RE: [RFC v2] /dev/iommu uAPI proposal

From: Tian, Kevin
Date: Wed Aug 04 2021 - 20:37:04 EST


> From: Eric Auger <eric.auger@xxxxxxxxxx>
> Sent: Wednesday, August 4, 2021 11:59 PM
>
[...]
> > 1.2. Attach Device to I/O address space
> > +++++++++++++++++++++++++++++++++++++++
> >
> > Device attach/bind is initiated through passthrough framework uAPI.
> >
> > Device attaching is allowed only after a device is successfully bound to
> > the IOMMU fd. User should provide a device cookie when binding the
> > device through VFIO uAPI. This cookie is used when the user queries
> > device capability/format, issues per-device iotlb invalidation and
> > receives per-device I/O page fault data via IOMMU fd.
> >
> > Successful binding puts the device into a security context which isolates
> > its DMA from the rest system. VFIO should not allow user to access the
> s/from the rest system/from the rest of the system
> > device before binding is completed. Similarly, VFIO should prevent the
> > user from unbinding the device before user access is withdrawn.
> With Intel scalable IOV, I understand you could assign an RID/PASID to
> one VM and another one to another VM (which is not the case for ARM). Is
> it a targetted use case?How would it be handled? Is it related to the
> sub-groups evoked hereafter?

Not related to sub-group. Each mdev is bound to the IOMMU fd respectively
with the defPASID which represents the mdev.

>
> Actually all devices bound to an IOMMU fd should have the same parent
> I/O address space or root address space, am I correct? If so, maybe add
> this comment explicitly?

in most cases yes but it's not mandatory. multiple roots are allowed
(e.g. with vIOMMU but no nesting).

[...]
> > The device in the /dev/iommu context always refers to a physical one
> > (pdev) which is identifiable via RID. Physically each pdev can support
> > one default I/O address space (routed via RID) and optionally multiple
> > non-default I/O address spaces (via RID+PASID).
> >
> > The device in VFIO context is a logic concept, being either a physical
> > device (pdev) or mediated device (mdev or subdev). Each vfio device
> > is represented by RID+cookie in IOMMU fd. User is allowed to create
> > one default I/O address space (routed by vRID from user p.o.v) per
> > each vfio_device.
> The concept of default address space is not fully clear for me. I
> currently understand this is a
> root address space (not nesting). Is that coorect.This may need
> clarification.

w/o PASID there is only one address space (either GPA or GIOVA)
per device. This one is called default. whether it's root is orthogonal
(e.g. GIOVA could be also nested) to the device view of this space.

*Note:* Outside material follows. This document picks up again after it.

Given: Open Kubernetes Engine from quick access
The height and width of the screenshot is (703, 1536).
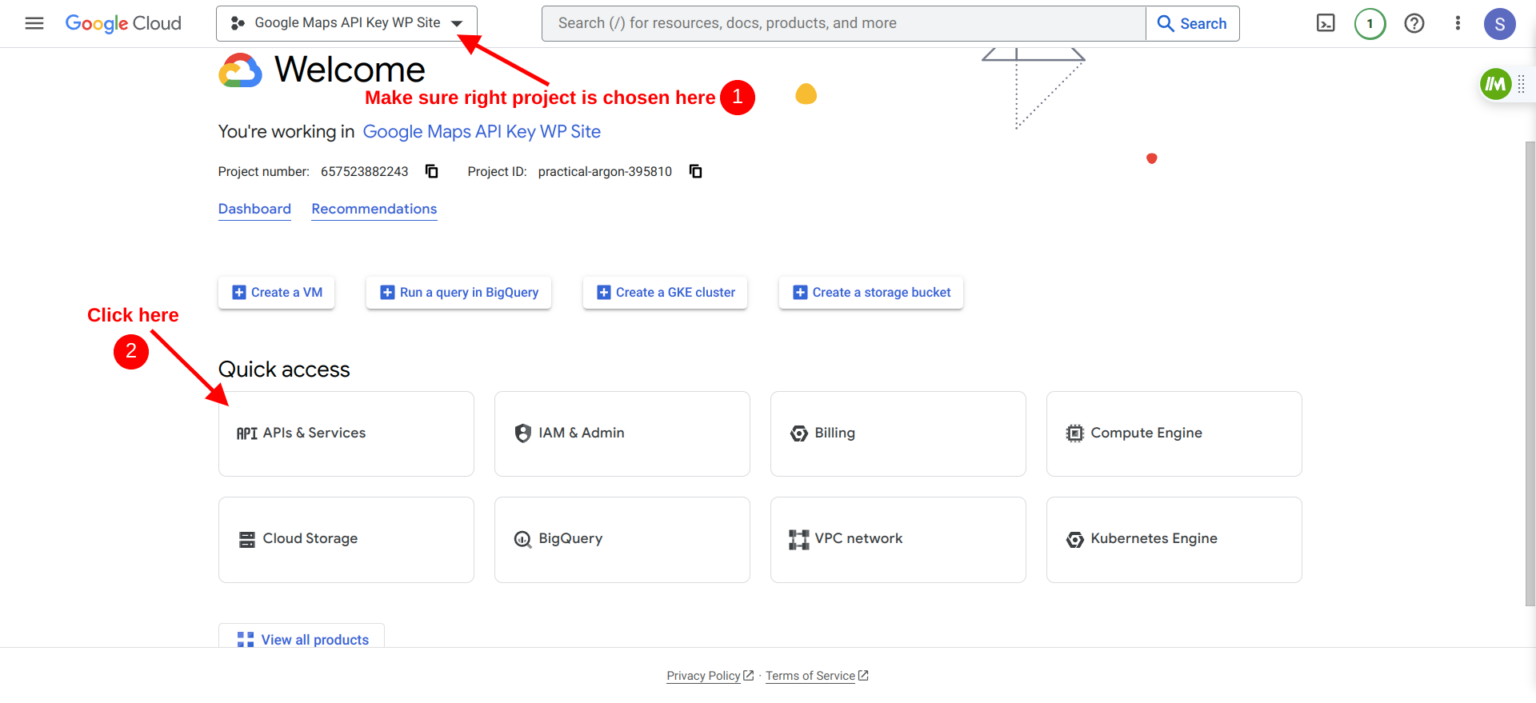Looking at the screenshot, I should [1173, 539].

w/ PASID additional address spaces can be targeted by the device.
those are called non-default.

I could also rename default to RID address space and non-default to
RID+PASID address space if doing so makes it clearer.

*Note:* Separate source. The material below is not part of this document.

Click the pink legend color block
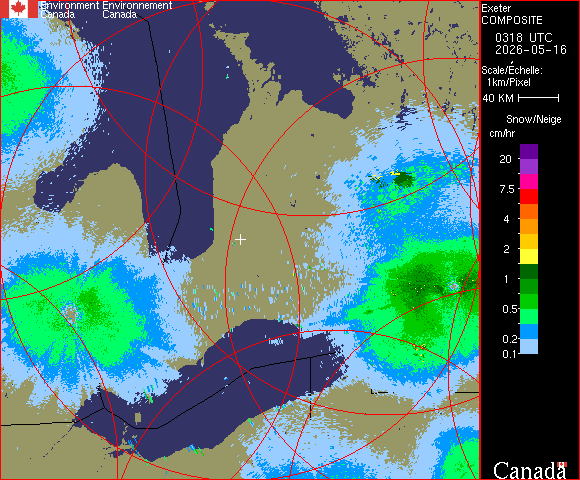Image resolution: width=580 pixels, height=480 pixels. [529, 182]
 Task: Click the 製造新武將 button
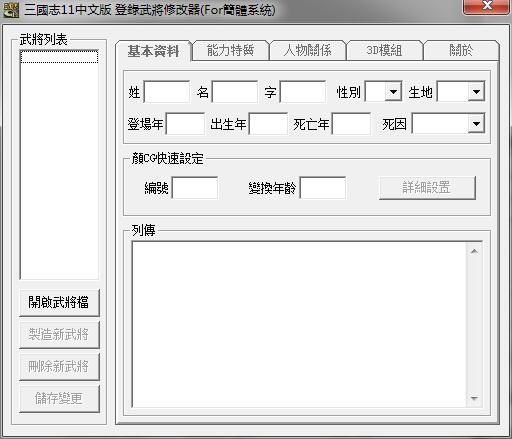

> > VFIO decides the routing information for this default
> > space based on device type:
> >
> > 1) pdev, routed via RID;
> >
> > 2) mdev/subdev with IOMMU-enforced DMA isolation, routed via
> > the parent's RID plus the PASID marking this mdev;
> >
> > 3) a purely sw-mediated device (sw mdev), no routing required i.e. no
> > need to install the I/O page table in the IOMMU. sw mdev just uses
> > the metadata to assist its internal DMA isolation logic on top of
> > the parent's IOMMU page table;
> Maybe you should introduce this concept of SW mediated device earlier
> because it seems to special case the way the attach behaves. I am
> especially refering to
>
> "Successful attaching activates an I/O address space in the IOMMU, if the
> device is not purely software mediated"

makes sense.

>
> >
> > In addition, VFIO may allow user to create additional I/O address spaces
> > on a vfio_device based on the hardware capability. In such case the user
> > has its own view of the virtual routing information (vPASID) when marking
> > these non-default address spaces.
> I do not catch what does mean "marking these non default address space".

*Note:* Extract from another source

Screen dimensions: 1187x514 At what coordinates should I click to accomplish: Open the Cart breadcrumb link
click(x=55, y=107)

as explained above, those non-default address spaces are identified/routed
via PASID.

> >
> > 1.3. Group isolation
> > ++++++++++++++++++++
[...]
> >
> > 1) A successful binding call for the first device in the group creates
> > the security context for the entire group, by:
> >
> > * Verifying group viability in a similar way as VFIO does;
> >
> > * Calling IOMMU-API to move the group into a block-dma state,
> > which makes all devices in the group attached to an block-dma
> > domain with an empty I/O page table;
> this block-dma state/domain would deserve to be better defined (I know
> you already evoked it in 1.1 with the dma mapping protocol though)
> activates an empty I/O page table in the IOMMU (if the device is not
> purely SW mediated)?

sure. some explanations are scattered in following paragraph, but I
can consider to further clarify it.

> How does that relate to the default address space? Is it the same?

different. this block-dma domain doesn't hold any valid mapping. The
default address space is represented by a normal unmanaged domain.
the ioasid attaching operation will detach the device from the block-dma
domain and then attach it to the target ioasid.

> >
> > 2. uAPI Proposal
> > ----------------------
[...]
> > /*
> > * Allocate an IOASID.
> > *
> > * IOASID is the FD-local software handle representing an I/O address
> > * space. Each IOASID is associated with a single I/O page table. User
> > * must call this ioctl to get an IOASID for every I/O address space that is
> > * intended to be tracked by the kernel.
> > *
> > * User needs to specify the attributes of the IOASID and associated
> > * I/O page table format information according to one or multiple devices
> > * which will be attached to this IOASID right after. The I/O page table
> > * is activated in the IOMMU when it's attached by a device. Incompatible
>
> .. if not SW mediated
> > * format between device and IOASID will lead to attaching failure.
> > *
> > * The root IOASID should always have a kernel-managed I/O page
> > * table for safety. Locked page accounting is also conducted on the root.
> The definition of root IOASID is not easily found in this spec. Maybe
> this would deserve some clarification.

make sense.

and thanks for other typo-related comments.

Thanks
Kevin